*REQUIREMENT A*
In the essay about the "Today Show," why did the writer post "Turn on the 'Today Show!'" on Facebook after hearing the diagnosis?
*REQUIREMENT B*
From the essay about the "Today Show," write out the part that opens with the words "It isn’t every" and closes with "knew that despair.", keeping every word as it appears in the text.

** DOCUMENT PASSAGE follows **

How the 'Today Show' Gave Me Hope As the Parent of a Rare Child

I watch the “Today Show” every morning while I give my son his medicine and a bottle. In fact, I have NBC on a lot at my house. It’s my go-to for news, my favorite for local weather, and I’m a big “Today Show” fan. Naturally, I knew Richard Engel when his name was mentioned, and I was curious what “medical condition” his young son, Henry, was facing. Never in my thoughts did I imagine the story would hit so close to home.

I watched the story, and when I heard the diagnosis — Rett Syndrome — I grabbed my phone with my free hand and awkwardly typed, “Turn on the ‘Today Show!'” on Facebook. I hoped my other rare disease mom friends would see.

It isn’t every day you see a story on mainstream media about a boy with an X-chromosome linked condition. Like Henry, my son also has a rare, X-linked condition. It’s called Cdkl5 disorder and, like Rett Syndrome, it has a devastating impact on my son’s life. My son, like Henry, is unlikely to walk or speak. Most likely, he will never be independent. He has daily seizures that are resistant to treatment. My son is also severely visually impaired and has no functional vision.

Watching the story on television, I was overwhelmed with emotion. It’s an awesome feeling to connect with a stranger over a common experience. I was nodding my head “yes, yes” with empathy as Richard’s wife cried “no, no” at the despair of hearing the diagnosis. My heart broke for her. I knew that despair.

Richard went on to explain the research being done using his son’s cells. They say his son’s mutation is unique. In reality, many rare genetic mutations are one of a kind. No one on Earth has my son’s exact mutation either. However, the story shared that Henry’s cells might be helpful to science on the road to a cure. Whatever makes them unique, whatever makes them valuable, I feel grateful to Richard and his family. A cure for Rett Syndrome, I’m hoping, would mean a cure for Cdkl5 disorder and many other genetic conditions too.

The story aired on a Tuesday. Tuesdays mean feeding therapy in our house. Typically, my son and I do medicines and a bottle (with the “Today Show” in the background), then exercises on the floor, time in the stander, and breakfast before we leave the house. Watching Richard Engel’s story changed my morning. My son and I still followed our routine, but I did so with a hopeful heart that one day our boys may have a cure.

** End of DOCUMENT PASSAGE **
** INFORMATION PROVIDED follows **

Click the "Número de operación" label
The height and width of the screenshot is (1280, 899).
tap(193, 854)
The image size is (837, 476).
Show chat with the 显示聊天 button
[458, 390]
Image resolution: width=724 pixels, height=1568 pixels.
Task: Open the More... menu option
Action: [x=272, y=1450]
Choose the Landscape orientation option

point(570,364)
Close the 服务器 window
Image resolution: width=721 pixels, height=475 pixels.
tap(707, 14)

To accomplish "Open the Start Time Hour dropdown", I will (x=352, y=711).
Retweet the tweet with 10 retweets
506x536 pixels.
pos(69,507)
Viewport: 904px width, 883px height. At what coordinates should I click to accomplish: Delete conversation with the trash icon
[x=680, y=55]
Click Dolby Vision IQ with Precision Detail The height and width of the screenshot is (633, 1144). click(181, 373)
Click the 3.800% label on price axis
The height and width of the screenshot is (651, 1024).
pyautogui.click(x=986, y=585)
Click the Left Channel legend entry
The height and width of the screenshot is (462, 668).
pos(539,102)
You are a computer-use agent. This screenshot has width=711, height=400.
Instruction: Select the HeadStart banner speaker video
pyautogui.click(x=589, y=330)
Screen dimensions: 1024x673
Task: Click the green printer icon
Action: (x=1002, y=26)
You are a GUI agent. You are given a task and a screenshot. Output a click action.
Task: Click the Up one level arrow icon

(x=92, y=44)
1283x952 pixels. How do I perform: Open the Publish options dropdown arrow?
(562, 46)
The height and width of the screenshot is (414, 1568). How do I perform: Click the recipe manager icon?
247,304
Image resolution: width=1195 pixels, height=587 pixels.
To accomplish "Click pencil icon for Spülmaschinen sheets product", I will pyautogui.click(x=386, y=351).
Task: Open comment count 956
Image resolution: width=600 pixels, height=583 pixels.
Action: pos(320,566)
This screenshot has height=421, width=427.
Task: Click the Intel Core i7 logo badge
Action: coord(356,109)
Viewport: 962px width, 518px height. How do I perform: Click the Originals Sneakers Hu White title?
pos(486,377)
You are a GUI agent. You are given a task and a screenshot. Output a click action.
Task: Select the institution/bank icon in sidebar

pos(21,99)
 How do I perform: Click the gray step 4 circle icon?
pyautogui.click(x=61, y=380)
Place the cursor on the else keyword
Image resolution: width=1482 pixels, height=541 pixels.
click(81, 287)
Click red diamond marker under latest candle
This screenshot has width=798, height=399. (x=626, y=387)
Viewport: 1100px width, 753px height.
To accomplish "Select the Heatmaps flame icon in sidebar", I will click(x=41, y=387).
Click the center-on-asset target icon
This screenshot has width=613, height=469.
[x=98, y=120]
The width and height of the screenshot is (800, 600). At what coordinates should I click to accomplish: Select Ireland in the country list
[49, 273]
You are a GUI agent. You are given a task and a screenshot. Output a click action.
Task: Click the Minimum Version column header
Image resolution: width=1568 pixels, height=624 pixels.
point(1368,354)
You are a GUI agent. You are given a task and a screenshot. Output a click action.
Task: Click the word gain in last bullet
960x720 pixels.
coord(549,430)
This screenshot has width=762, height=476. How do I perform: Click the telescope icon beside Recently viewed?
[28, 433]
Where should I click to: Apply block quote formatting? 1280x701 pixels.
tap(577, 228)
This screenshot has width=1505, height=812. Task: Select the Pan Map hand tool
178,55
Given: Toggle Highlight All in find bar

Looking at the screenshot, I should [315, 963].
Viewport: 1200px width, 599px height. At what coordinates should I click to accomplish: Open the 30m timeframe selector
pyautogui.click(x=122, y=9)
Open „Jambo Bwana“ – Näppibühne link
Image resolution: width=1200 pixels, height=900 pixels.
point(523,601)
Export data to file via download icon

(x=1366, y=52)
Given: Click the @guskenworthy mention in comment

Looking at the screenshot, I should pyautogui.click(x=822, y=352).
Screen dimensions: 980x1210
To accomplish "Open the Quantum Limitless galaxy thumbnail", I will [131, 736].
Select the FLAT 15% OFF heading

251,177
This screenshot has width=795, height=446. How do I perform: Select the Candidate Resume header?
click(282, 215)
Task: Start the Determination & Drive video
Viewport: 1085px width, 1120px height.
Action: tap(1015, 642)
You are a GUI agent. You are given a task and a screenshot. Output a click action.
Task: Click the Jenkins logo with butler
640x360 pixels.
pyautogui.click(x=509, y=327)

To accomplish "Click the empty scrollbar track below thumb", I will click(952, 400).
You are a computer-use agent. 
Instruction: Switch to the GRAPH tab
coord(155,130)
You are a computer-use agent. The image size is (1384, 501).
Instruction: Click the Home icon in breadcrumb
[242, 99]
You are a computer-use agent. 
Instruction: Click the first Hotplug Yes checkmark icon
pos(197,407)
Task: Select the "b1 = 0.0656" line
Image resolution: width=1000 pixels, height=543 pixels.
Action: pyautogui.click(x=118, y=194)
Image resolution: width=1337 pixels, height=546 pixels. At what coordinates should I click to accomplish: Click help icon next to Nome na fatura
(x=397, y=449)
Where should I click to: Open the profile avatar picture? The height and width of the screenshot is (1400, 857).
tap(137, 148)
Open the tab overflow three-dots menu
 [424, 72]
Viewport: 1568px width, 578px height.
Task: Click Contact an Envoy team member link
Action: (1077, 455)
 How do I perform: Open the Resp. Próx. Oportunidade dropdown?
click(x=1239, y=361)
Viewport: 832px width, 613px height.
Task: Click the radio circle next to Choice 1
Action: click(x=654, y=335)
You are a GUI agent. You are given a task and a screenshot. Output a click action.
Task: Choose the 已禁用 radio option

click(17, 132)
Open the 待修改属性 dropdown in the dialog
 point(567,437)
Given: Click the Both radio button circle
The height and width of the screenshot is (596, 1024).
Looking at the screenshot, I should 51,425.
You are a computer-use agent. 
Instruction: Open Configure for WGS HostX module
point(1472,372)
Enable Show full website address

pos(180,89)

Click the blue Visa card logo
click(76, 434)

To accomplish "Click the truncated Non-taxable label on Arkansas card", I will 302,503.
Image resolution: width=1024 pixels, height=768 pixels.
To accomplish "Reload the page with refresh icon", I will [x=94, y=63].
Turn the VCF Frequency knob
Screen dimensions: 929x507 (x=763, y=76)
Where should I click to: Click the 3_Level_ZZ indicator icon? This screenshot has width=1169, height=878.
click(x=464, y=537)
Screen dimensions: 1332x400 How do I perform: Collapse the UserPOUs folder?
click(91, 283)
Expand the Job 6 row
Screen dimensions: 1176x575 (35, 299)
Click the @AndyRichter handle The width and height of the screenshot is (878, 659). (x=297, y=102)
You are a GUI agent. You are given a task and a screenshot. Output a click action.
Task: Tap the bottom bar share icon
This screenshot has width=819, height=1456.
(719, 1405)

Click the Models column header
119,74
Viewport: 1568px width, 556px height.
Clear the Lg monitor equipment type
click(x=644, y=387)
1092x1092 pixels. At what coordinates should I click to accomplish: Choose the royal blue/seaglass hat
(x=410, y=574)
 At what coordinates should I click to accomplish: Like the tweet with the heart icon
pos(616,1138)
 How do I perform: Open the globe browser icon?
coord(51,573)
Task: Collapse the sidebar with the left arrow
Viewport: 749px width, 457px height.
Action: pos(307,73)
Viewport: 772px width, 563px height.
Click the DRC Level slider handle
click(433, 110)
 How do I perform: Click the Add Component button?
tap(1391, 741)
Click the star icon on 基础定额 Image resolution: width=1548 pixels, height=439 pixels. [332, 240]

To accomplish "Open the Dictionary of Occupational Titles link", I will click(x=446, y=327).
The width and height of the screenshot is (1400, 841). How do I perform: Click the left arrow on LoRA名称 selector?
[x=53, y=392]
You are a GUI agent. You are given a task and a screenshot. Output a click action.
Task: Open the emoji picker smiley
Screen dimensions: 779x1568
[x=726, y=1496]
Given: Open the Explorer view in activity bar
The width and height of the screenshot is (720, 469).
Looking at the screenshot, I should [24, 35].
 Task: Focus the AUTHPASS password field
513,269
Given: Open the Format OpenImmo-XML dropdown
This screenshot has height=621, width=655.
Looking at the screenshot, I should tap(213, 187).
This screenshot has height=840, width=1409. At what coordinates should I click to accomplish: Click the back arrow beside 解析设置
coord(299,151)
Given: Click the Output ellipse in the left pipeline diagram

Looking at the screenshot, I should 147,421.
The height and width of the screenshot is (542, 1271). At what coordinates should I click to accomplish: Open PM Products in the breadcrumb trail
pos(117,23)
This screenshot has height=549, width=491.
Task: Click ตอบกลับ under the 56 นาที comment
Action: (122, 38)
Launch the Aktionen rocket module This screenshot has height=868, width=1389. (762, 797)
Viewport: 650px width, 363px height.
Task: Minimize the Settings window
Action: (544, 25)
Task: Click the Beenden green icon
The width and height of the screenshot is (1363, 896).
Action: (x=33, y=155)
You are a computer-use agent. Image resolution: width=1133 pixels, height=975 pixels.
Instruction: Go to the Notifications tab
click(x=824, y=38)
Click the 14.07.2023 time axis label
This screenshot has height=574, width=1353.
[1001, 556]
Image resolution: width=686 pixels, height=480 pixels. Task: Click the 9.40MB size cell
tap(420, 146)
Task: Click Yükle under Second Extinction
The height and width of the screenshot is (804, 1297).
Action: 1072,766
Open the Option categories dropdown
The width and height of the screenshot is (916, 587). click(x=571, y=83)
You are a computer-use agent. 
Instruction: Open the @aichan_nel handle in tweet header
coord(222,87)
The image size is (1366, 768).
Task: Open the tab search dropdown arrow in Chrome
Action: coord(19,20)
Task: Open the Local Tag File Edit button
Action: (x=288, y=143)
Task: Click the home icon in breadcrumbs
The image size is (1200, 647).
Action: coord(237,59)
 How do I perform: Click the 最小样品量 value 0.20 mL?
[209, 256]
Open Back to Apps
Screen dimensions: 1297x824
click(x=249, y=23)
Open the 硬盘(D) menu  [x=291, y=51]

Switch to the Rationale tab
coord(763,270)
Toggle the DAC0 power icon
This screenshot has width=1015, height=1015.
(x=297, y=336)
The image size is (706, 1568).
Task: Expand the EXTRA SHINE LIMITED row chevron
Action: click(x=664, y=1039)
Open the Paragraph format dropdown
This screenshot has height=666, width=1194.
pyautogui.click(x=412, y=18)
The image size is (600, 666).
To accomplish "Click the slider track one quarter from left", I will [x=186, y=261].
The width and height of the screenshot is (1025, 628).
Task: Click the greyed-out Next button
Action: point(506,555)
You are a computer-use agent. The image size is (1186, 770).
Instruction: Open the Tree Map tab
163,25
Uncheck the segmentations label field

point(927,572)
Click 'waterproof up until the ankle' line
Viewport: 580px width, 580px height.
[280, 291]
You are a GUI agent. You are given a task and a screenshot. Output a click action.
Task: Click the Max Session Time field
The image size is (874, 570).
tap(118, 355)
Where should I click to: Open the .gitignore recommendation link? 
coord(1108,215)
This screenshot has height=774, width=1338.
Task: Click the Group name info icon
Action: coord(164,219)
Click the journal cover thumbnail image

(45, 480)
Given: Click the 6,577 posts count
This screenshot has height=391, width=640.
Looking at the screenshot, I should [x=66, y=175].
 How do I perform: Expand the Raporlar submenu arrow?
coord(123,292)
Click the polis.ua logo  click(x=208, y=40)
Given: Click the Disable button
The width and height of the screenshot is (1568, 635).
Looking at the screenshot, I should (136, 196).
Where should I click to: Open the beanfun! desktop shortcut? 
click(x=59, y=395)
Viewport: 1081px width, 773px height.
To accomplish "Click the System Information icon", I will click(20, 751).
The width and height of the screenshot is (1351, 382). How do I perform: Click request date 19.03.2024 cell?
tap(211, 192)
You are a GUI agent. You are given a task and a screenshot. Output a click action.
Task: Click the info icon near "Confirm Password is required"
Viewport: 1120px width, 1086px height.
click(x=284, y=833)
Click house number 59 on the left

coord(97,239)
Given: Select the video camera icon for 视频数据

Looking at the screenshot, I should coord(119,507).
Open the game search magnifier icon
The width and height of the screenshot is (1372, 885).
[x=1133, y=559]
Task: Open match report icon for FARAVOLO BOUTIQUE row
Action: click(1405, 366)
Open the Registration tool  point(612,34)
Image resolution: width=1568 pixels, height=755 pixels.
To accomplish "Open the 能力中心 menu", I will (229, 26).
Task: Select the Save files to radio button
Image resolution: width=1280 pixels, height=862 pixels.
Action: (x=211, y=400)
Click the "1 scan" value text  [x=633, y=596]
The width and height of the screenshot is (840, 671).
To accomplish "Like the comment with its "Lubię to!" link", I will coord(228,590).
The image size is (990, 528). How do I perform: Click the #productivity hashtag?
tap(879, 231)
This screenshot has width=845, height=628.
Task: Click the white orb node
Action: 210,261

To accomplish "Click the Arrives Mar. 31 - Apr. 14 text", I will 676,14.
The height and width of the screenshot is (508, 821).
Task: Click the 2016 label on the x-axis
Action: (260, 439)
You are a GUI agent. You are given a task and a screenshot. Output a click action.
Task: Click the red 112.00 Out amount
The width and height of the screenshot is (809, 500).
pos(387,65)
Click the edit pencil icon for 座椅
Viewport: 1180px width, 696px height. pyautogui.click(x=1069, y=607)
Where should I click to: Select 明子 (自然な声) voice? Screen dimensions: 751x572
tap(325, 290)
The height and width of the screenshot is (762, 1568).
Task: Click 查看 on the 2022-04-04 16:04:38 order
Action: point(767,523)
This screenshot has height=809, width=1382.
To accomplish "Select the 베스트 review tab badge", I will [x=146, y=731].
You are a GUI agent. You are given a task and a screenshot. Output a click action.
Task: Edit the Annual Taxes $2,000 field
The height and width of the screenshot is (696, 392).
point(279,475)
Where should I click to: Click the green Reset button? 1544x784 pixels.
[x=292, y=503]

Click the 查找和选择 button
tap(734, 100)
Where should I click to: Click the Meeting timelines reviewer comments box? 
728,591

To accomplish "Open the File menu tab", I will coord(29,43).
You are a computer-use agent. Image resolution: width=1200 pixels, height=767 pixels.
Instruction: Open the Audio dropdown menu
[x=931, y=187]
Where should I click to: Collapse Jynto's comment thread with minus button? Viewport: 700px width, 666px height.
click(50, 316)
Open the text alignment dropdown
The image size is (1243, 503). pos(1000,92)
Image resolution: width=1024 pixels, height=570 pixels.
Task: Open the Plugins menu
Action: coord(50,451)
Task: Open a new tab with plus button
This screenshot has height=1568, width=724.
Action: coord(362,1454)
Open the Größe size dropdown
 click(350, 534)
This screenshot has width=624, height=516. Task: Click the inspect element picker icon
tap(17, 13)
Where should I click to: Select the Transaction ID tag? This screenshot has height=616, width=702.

** End of INFORMATION PROVIDED **

*SOLUTION A*
The writer posted the message hoping that other rare disease mom friends would see it. The diagnosis was Rett Syndrome, which, like the writer's son's Cdkl5 disorder, is a rare, X-linked condition.

*SOLUTION B*
It isn’t every day you see a story on mainstream media about a boy with an X-chromosome linked condition. Like Henry, my son also has a rare, X-linked condition. It’s called Cdkl5 disorder and, like Rett Syndrome, it has a devastating impact on my son’s life. My son, like Henry, is unlikely to walk or speak. Most likely, he will never be independent. He has daily seizures that are resistant to treatment. My son is also severely visually impaired and has no functional vision.

Watching the story on television, I was overwhelmed with emotion. It’s an awesome feeling to connect with a stranger over a common experience. I was nodding my head “yes, yes” with empathy as Richard’s wife cried “no, no” at the despair of hearing the diagnosis. My heart broke for her. I knew that despair.